After reading a couple of the bundle issues there, I think we are on the right track.

Often the users are demanding some plain product grouping/listing feature, were you have listings of products, qty fields (may have attribute selectors too) but only one single "Add To Cart" button on the page. After adding the products with a qty value greater than 0 to the cart, thats it. Often there is an dedicated admin section for setting up those "grouped products". All things happen on the view layer only, in this scenario. I think, that feature should be implementent by an own module - not here.

All other features/issues revolves around the more sophisticated use cases we collected above. Some sounds pretty simple and some quite demanding. I'm in the process of browsing the current commerce code base and grasp how all the product logic works in D8/commerce 2.0. This will take some time.

One thing i learned the last evenings: The admin ui for setting up bundles is a crucial part of the puzzle. It should be possible for nontec-users to setup an product bundle.

For sure I will ask some smarter people from the commerceguys crew (irc, #drupal-commerce), to give us some feedback.

olafkarsten’s picture

For D7 there is a module Commerce Add to Cart Extras that provides some kind of grouped product feature.

olafkarsten’s picture

Issue summary: View changes
olafkarsten’s picture

Some notes:

good read: Discussion about product architecture #2683605: Re-Design and Re-Purpose Product Type

Line items are now called order items #2603478: Rename line items to order items

If you setting up an evironment to develop a bundle thing, you likely need some more products/product variations. For a convinient way to create multiple variations have a look at issue: #2755529: Product variant bulk creation. The patch from #12 worked for me.

steveoliver’s picture

Title: D8 Port (Meta) » [meta] Drupal 8 (Commerce 2) Version
Version: 7.x-1.x-dev » 8.x-1.x-dev
Issue summary: View changes

Regarding the concerns of product attributes and component SKU prices, I propose the following:

1. Bundles contain bundle variations just as products contain product variations

Since products are not purchasable entities, but their product variations are, and variations are the ones that have the SKU/price/stock/etc, I think bundles in this module must be of product variations.

Just as products contain product variations, bundles would contain bundle variations. This would allow us to bundle SKUs as bundle variations, and for bundles of different attributes to be offered, however at an administrative and UI cost (needing to create bundle variations for each combination of attributes).

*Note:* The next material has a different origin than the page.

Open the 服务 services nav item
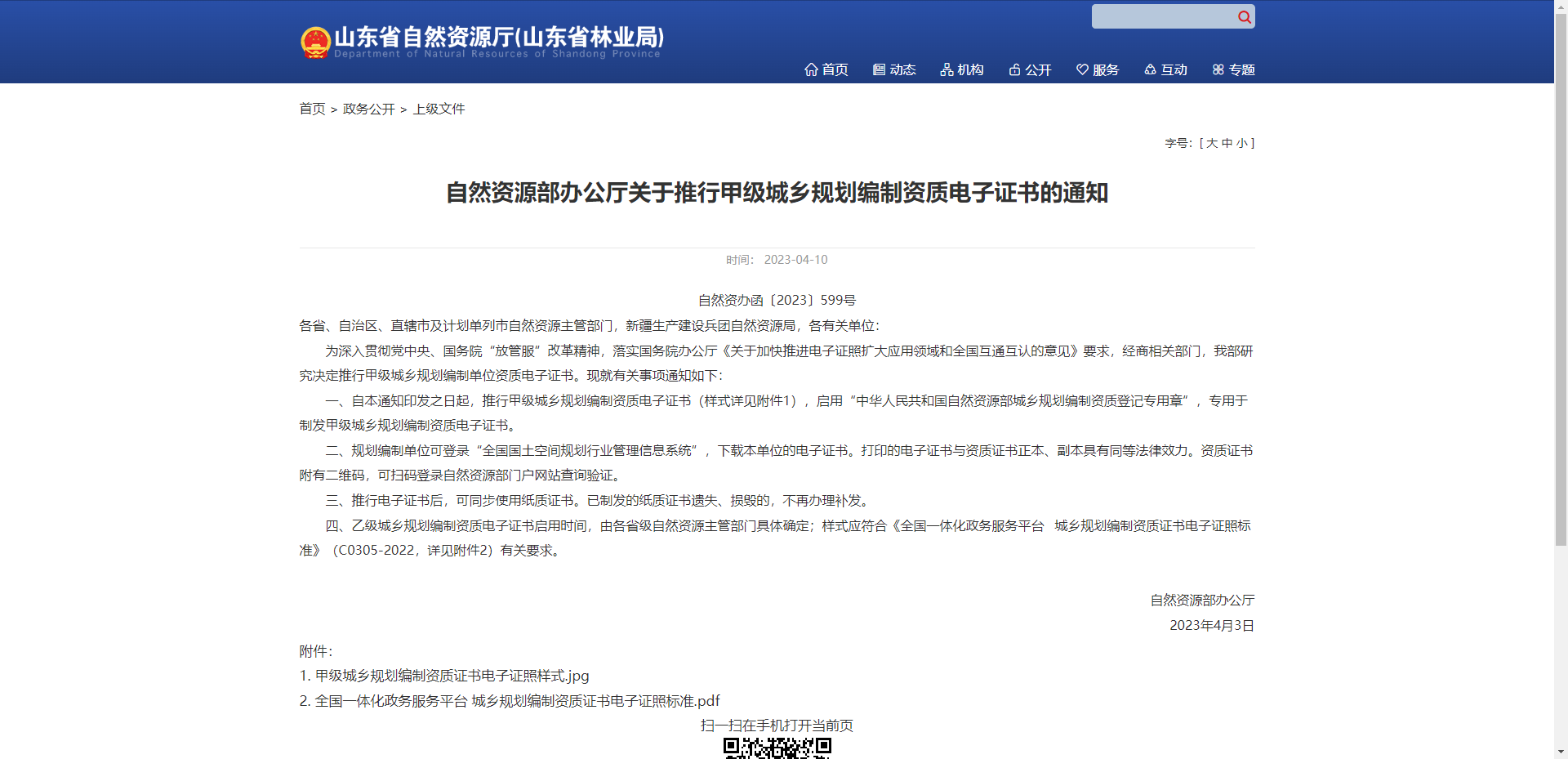Viewport: 1568px width, 759px height. (x=1098, y=70)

However, I would say that the use case of product bundles in this consideration of attribute variations may come close to the different use case of offering discounts when combining products ... in which case offering a discount when someone buys a shirt and a pair of pants in the same order, regardless of the attributes selected. I think this use case is different than bundles, and can be handled by another module.

2. Bundle variations = N ((SKU @ Y Price) x Qty)

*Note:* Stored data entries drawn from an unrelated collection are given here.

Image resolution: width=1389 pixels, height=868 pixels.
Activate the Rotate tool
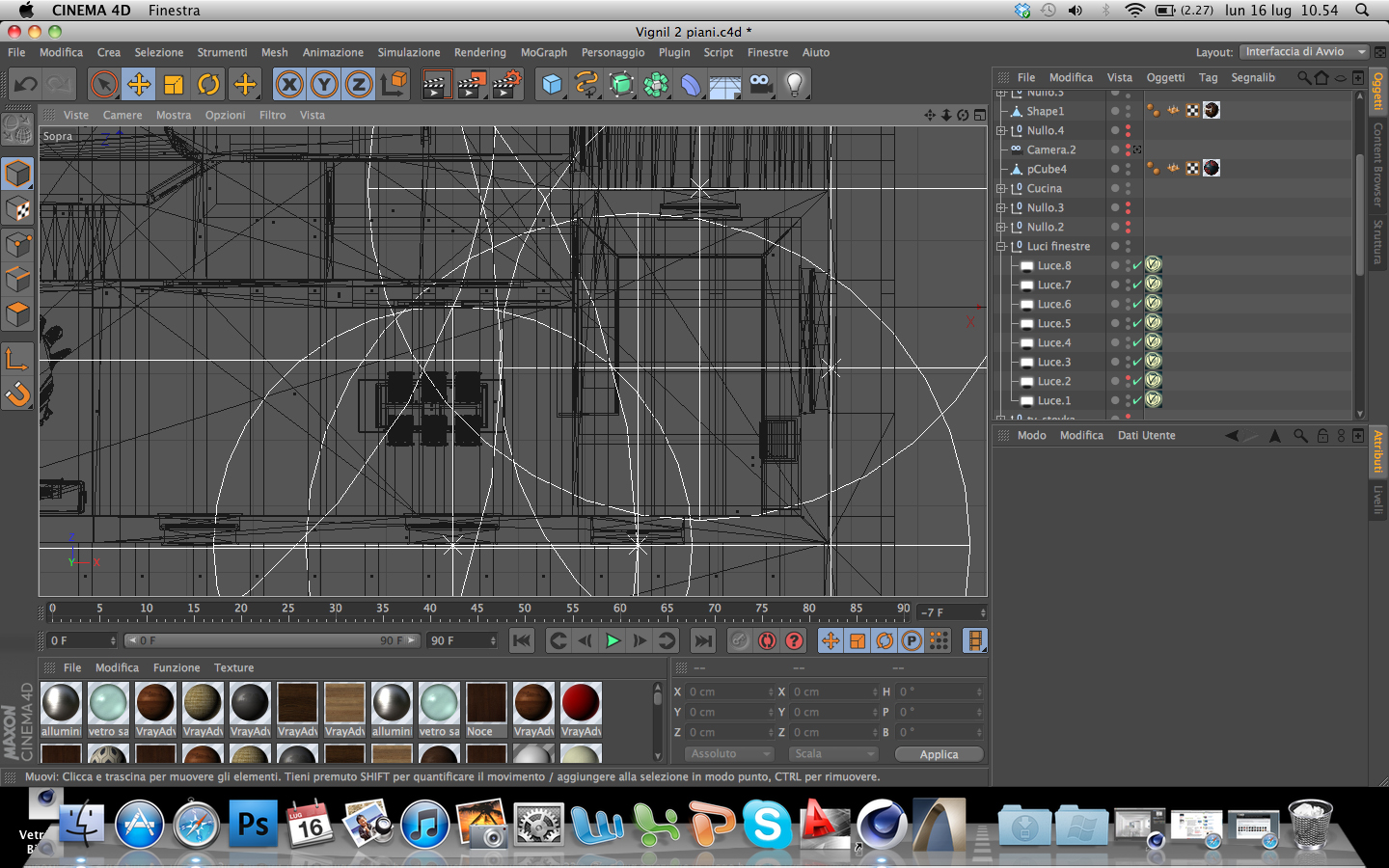208,85
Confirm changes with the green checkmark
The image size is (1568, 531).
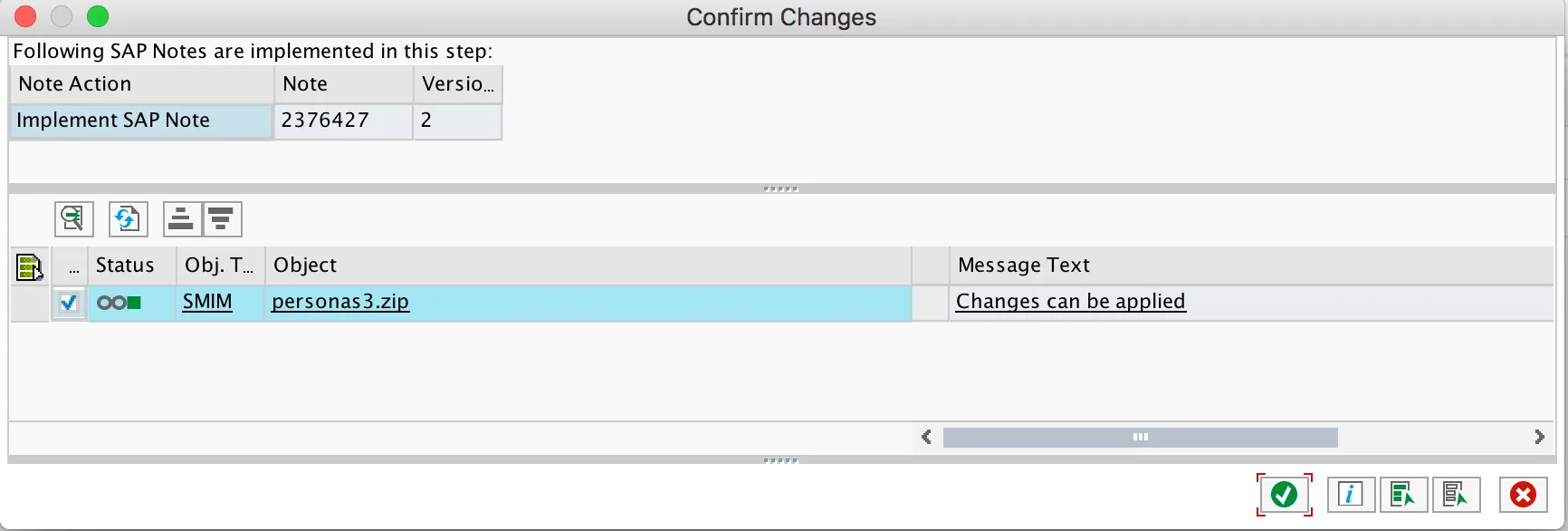(x=1284, y=495)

Since product variations (SKUs) are the ones with price, attributes, inventory levels, I think bundle variations should be defined as collections of quantities of SKUs at a new price. The bundle variation is then a purchasable entity with reference to the collections of quantities of skus at new prices; bundle variations can proxy the details of components SKUs at different places in the system, allowing other components to act on them for actions/reporting.

I've updated the issue summary with what has been discussed so far, and have put my recommendation in this comment into the Proposed resolution. Of course I am not trying to hijack anything and I expect we will update the issue summary and proposal as discussion continues.

steveoliver’s picture

Issue summary: View changes

Added link to "other module" (Commerce Bundle) which is designed to support the use case I propose we exclude--that is: offering discounts when combinations of products OR variations are purchased.

kscheirer’s picture

So then the question is, should the bundle be of products or specific product variations. Do we want to support both use cases?

  1. As bundled products, you could specify a tshirt and a music album. The product variations would then also be available, so the visitor would (for example) choose the size and color of the tshirt and the format of the album.
  2. As bundled product variations, you could specify a Large Red tshirt and album on CD format, and the visitor would not be able to choose other options.

Does that sound right?

steveoliver’s picture

I answered that question in #16.1:

Since products are not purchasable entities, but their product variations are, and variations are the ones that have the SKU/price/stock/etc, I think bundles in this module must be of product variations.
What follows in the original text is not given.